WebP CVE-2023-4863

datalink · October 5, 2023, 7:46am

Hi, a vulnerability tool I use along with Itarian, reports a WebP CVE-2023-4863 in Endpoint Manager Communication Client and in COMODO Client - Communication Updater.

nct · October 5, 2023, 9:01am

HI @datalink

Which version of the Communication Client and Comodo Client does it show has the vulnerability?

datalink · October 5, 2023, 9:45am

False alarm: on older version “Endpoint Manager Communication Client” v. 8.1.46264.23030 (not the Remote Control client). Anyway updating them to the latest version the CVE is no longer present.

ps: Communication Client and Comodo Client to which you refer are not the same thing?

nct · October 5, 2023, 10:00am

I thought you may have been referring to Comodo Client Security and Comodo (Itarian) Communication Client.

datalink · October 5, 2023, 11:07am

Update: I run again the vulnerability tool on an endpoint with latest version of Communication Client and Comodo Client Security and, unlike what said before, the tool still shows CVS-2023-4863 on the Communication client while the Comodo Client Security seems to be immune to it

nct · October 5, 2023, 11:22am

The latest Communication Client version is 8.3.47427.23090.
Have you updated it already?

datalink · October 5, 2023, 12:52pm

Odd I though it runs the latest version since I just downloaded it and manually installed from the portal since the update command from the portal seems not working
Anyway I will try to check the cve on the latest version or bettet I will send an email to the support to ask if the latest version if secure.
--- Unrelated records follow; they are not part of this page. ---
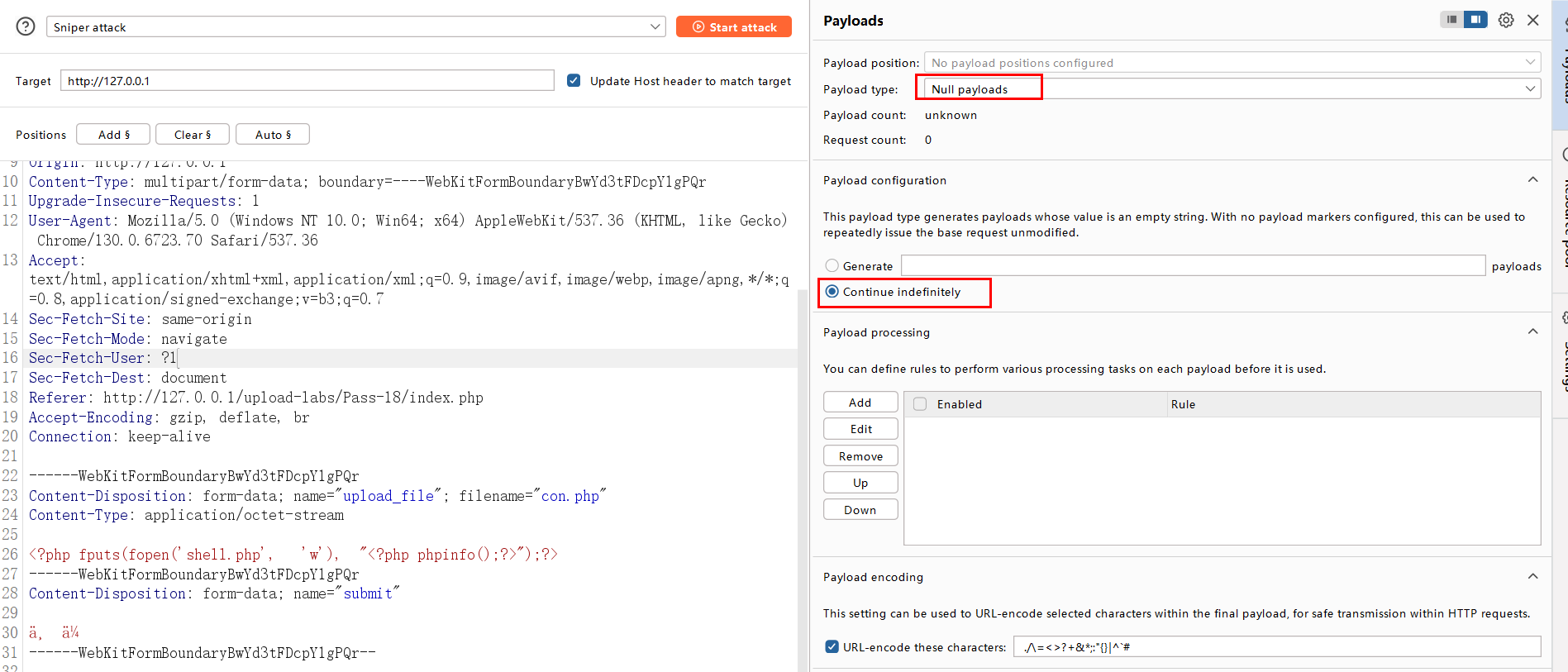
Task: Click the Auto § positions button
Action: (273, 135)
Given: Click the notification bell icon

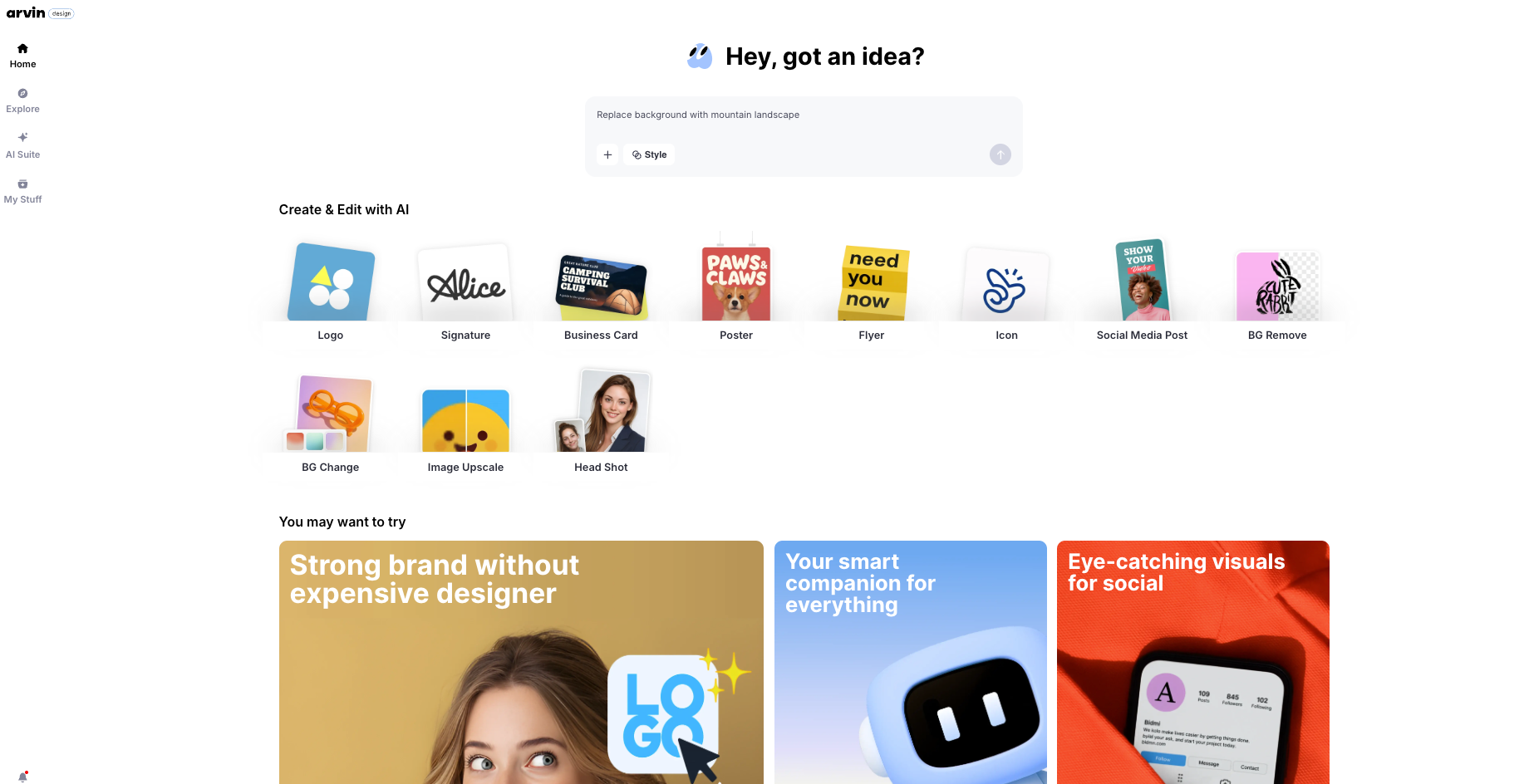Looking at the screenshot, I should [x=22, y=777].
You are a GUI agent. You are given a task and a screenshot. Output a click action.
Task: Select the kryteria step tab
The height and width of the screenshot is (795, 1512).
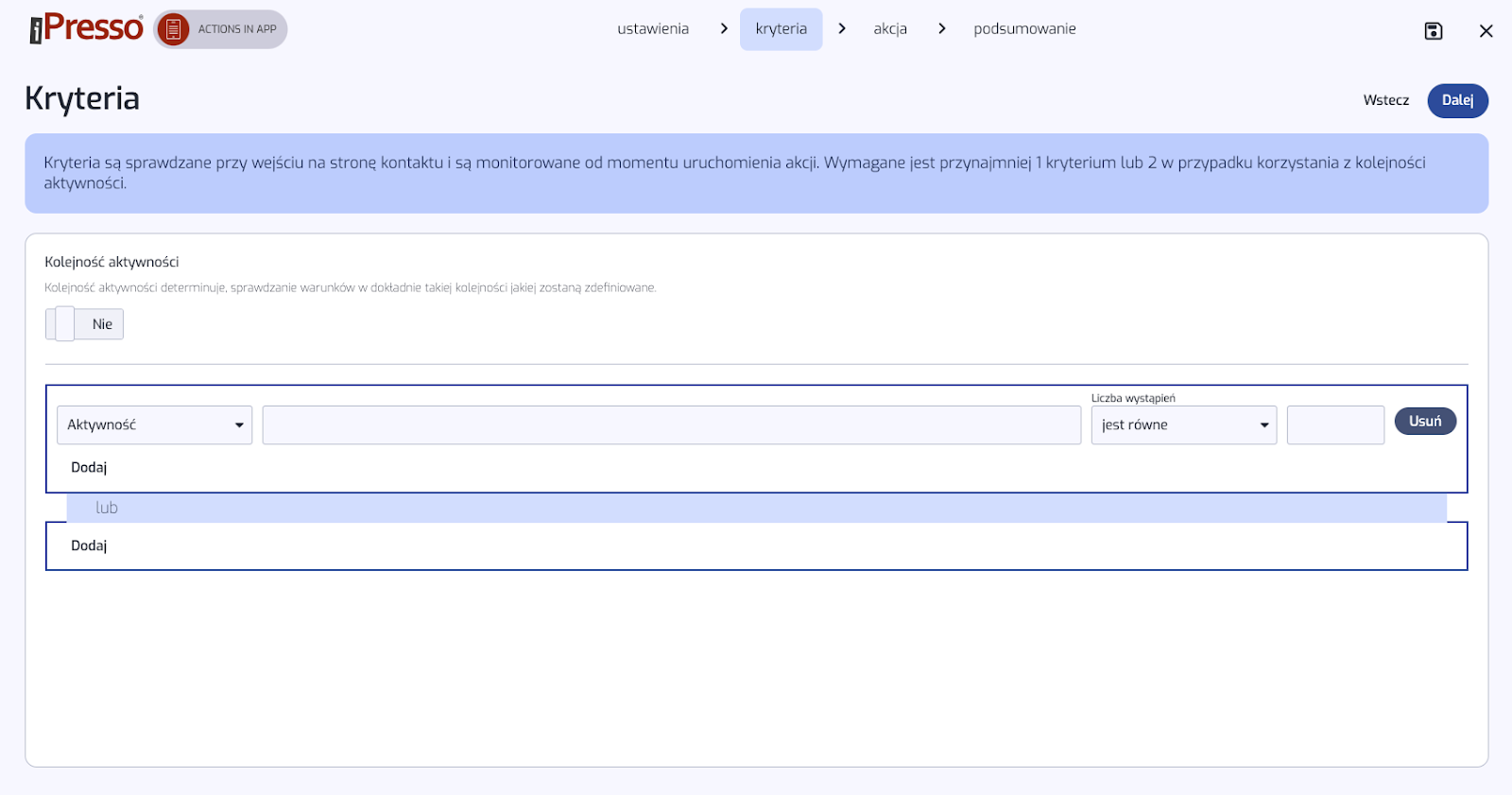[x=781, y=28]
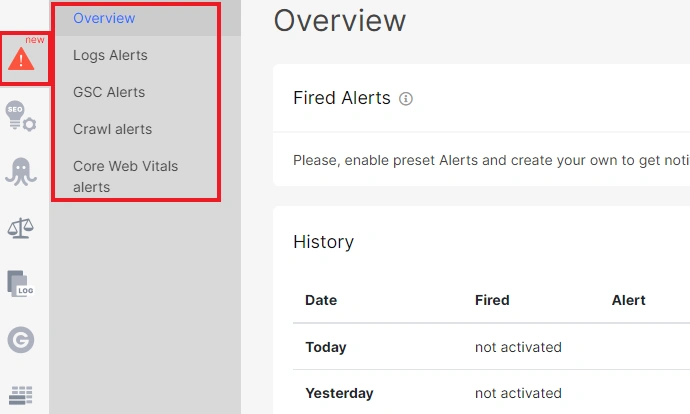This screenshot has width=690, height=414.
Task: Open the Alerts warning triangle icon
Action: (21, 59)
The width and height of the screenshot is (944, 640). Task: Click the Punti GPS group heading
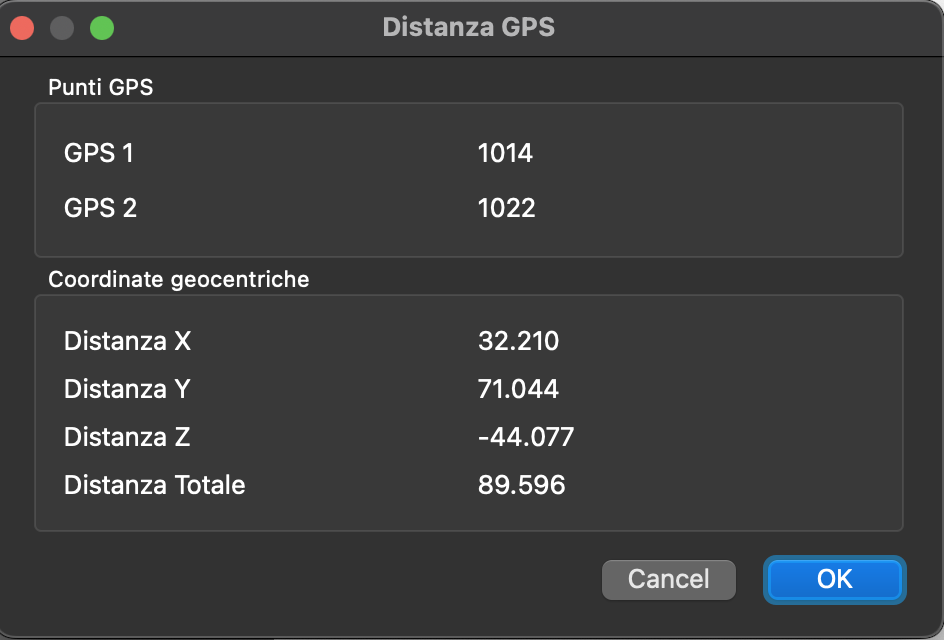pos(100,87)
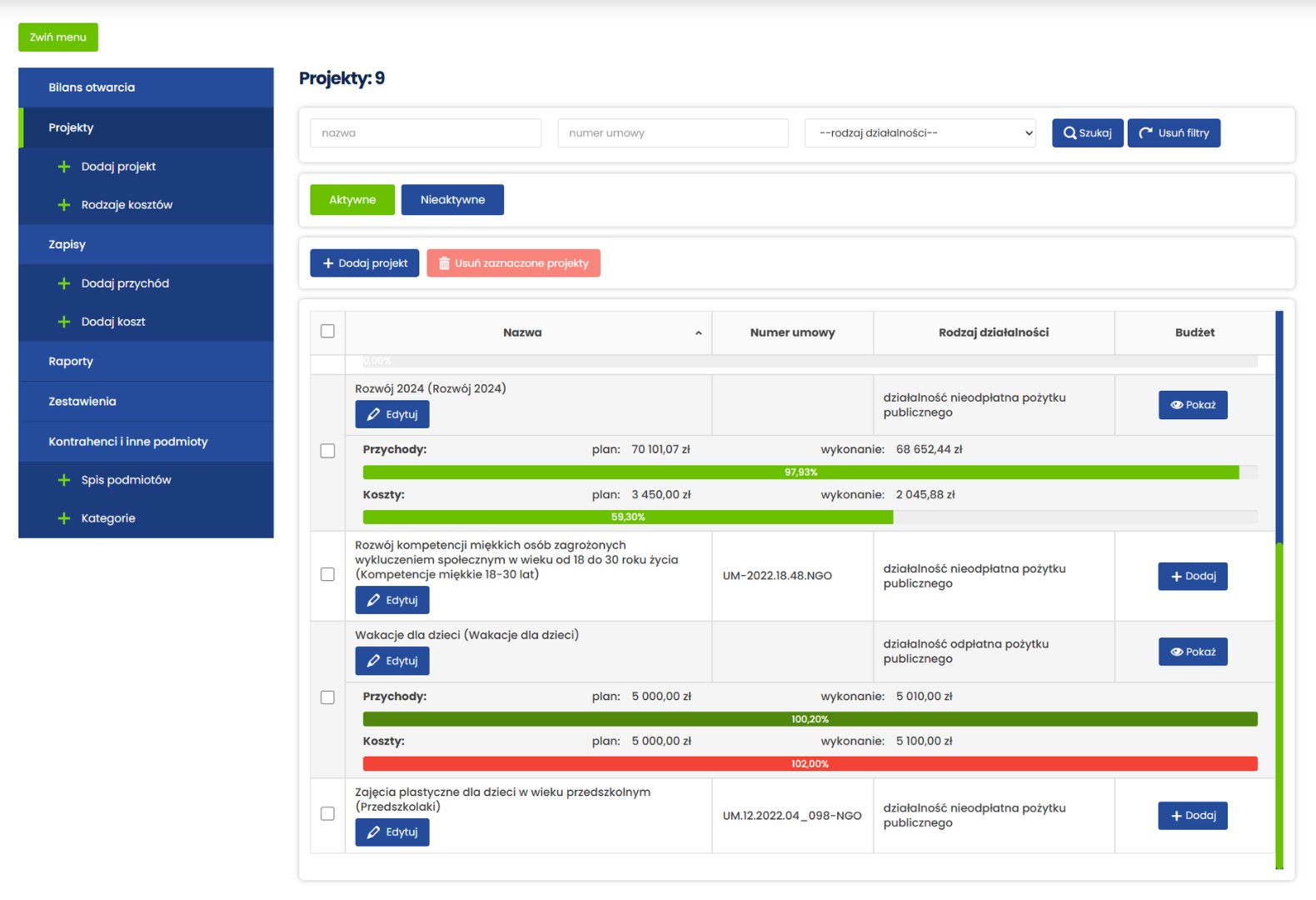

datalink · October 6, 2023, 9:34am

Hello,

Thank you for contacting ITarian technical support.

Our back-end team has stated that this is Chromium engine vulnerability - Security Update Guide - Microsoft Security Response Center

It is not related to ITarian Communication Client.

Regards,
ITarian Support

RT-AMS-ITarian · October 16, 2023, 12:31pm

Hi @datalink

ITarian Agent (Known as “Communication Client”) is different to Xcitium Communication Client in a few ways.

The issue or problem you have identified is as support state a Chromium browser issue. As far as I know and I’m guessing this is right due to supports answer, there is no chromium based browser components inside our agent(s).

tarrybrad · October 19, 2023, 6:05am

Hey there, I am on it’s previous version and having similar issue, so where should I take a look for it’s updated version?

datalink · October 19, 2023, 12:40pm

In my case I had to choose enrollment, download the latest version on the endpoint with the older version, rename it to remove the token and install it. Quite tedious

RT-AMS-ITarian · October 23, 2023, 3:45pm

Hi @tarrybrad

If you have configured the update section of your profile (update section from the ITarian Device group) this will automatically update your agents to your default version.

If your default version is not configured to be the latest you can change this under the settings->Portal Settings area inside Endpoint Manager.

Lastly, if you want to do just one device you can choose the install tool and do an update function and untick use default allowing you to choose the version you want to deploy.